■ **TASK STATEMENT**:
Rewrite the entries below as a numbered list, omitting any blank lines.

━━ ENTRIES ━━

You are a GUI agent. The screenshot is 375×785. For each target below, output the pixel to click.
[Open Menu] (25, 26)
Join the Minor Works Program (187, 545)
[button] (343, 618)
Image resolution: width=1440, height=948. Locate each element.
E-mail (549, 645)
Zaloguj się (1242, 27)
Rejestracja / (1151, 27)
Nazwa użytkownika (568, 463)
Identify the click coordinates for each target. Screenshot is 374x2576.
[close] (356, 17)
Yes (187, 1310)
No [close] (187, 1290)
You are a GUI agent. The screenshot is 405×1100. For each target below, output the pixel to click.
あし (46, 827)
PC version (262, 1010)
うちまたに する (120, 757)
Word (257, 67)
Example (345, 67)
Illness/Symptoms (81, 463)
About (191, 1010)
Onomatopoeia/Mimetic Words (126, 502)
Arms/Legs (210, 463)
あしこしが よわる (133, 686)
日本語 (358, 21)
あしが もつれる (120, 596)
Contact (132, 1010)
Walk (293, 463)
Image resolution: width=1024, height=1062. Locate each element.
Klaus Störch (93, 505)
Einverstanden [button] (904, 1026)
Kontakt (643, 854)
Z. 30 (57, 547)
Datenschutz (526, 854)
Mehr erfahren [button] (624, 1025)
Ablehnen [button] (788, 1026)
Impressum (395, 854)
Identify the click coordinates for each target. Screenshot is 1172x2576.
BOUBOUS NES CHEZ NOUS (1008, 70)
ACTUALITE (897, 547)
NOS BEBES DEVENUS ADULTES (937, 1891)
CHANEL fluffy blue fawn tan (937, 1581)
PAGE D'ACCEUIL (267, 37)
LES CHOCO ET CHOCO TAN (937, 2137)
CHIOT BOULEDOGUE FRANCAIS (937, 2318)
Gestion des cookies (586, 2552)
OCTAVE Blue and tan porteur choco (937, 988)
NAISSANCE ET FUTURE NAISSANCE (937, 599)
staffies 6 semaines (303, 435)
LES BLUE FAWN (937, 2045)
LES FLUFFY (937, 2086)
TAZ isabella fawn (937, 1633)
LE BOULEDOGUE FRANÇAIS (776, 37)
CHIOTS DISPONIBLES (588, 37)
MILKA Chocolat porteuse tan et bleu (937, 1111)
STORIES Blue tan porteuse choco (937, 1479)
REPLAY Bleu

━━━

■ **RESULT FOR THIS TASK**:
1. You are a GUI agent. The screenshot is 375×785. For each target below, output the pixel to click.
2. [Open Menu] (25, 26)
3. Join the Minor Works Program (187, 545)
4. [button] (343, 618)
5. Image resolution: width=1440, height=948. Locate each element.
6. E-mail (549, 645)
7. Zaloguj się (1242, 27)
8. Rejestracja / (1151, 27)
9. Nazwa użytkownika (568, 463)
10. Identify the click coordinates for each target. Screenshot is 374x2576.
11. [close] (356, 17)
12. Yes (187, 1310)
13. No [close] (187, 1290)
14. You are a GUI agent. The screenshot is 405×1100. For each target below, output the pixel to click.
15. あし (46, 827)
16. PC version (262, 1010)
17. うちまたに する (120, 757)
18. Word (257, 67)
19. Example (345, 67)
20. Illness/Symptoms (81, 463)
21. About (191, 1010)
22. Onomatopoeia/Mimetic Words (126, 502)
23. Arms/Legs (210, 463)
24. あしこしが よわる (133, 686)
25. 日本語 (358, 21)
26. あしが もつれる (120, 596)
27. Contact (132, 1010)
28. Walk (293, 463)
29. Image resolution: width=1024, height=1062. Locate each element.
30. Klaus Störch (93, 505)
31. Einverstanden [button] (904, 1026)
32. Kontakt (643, 854)
33. Z. 30 (57, 547)
34. Datenschutz (526, 854)
35. Mehr erfahren [button] (624, 1025)
36. Ablehnen [button] (788, 1026)
37. Impressum (395, 854)
38. Identify the click coordinates for each target. Screenshot is 1172x2576.
39. BOUBOUS NES CHEZ NOUS (1008, 70)
40. ACTUALITE (897, 547)
41. NOS BEBES DEVENUS ADULTES (937, 1891)
42. CHANEL fluffy blue fawn tan (937, 1581)
43. PAGE D'ACCEUIL (267, 37)
44. LES CHOCO ET CHOCO TAN (937, 2137)
45. CHIOT BOULEDOGUE FRANCAIS (937, 2318)
46. Gestion des cookies (586, 2552)
47. OCTAVE Blue and tan porteur choco (937, 988)
48. NAISSANCE ET FUTURE NAISSANCE (937, 599)
49. staffies 6 semaines (303, 435)
50. LES BLUE FAWN (937, 2045)
51. LES FLUFFY (937, 2086)
52. TAZ isabella fawn (937, 1633)
53. LE BOULEDOGUE FRANÇAIS (776, 37)
54. CHIOTS DISPONIBLES (588, 37)
55. MILKA Chocolat porteuse tan et bleu (937, 1111)
56. STORIES Blue tan porteuse choco (937, 1479)
57. REPLAY Bleu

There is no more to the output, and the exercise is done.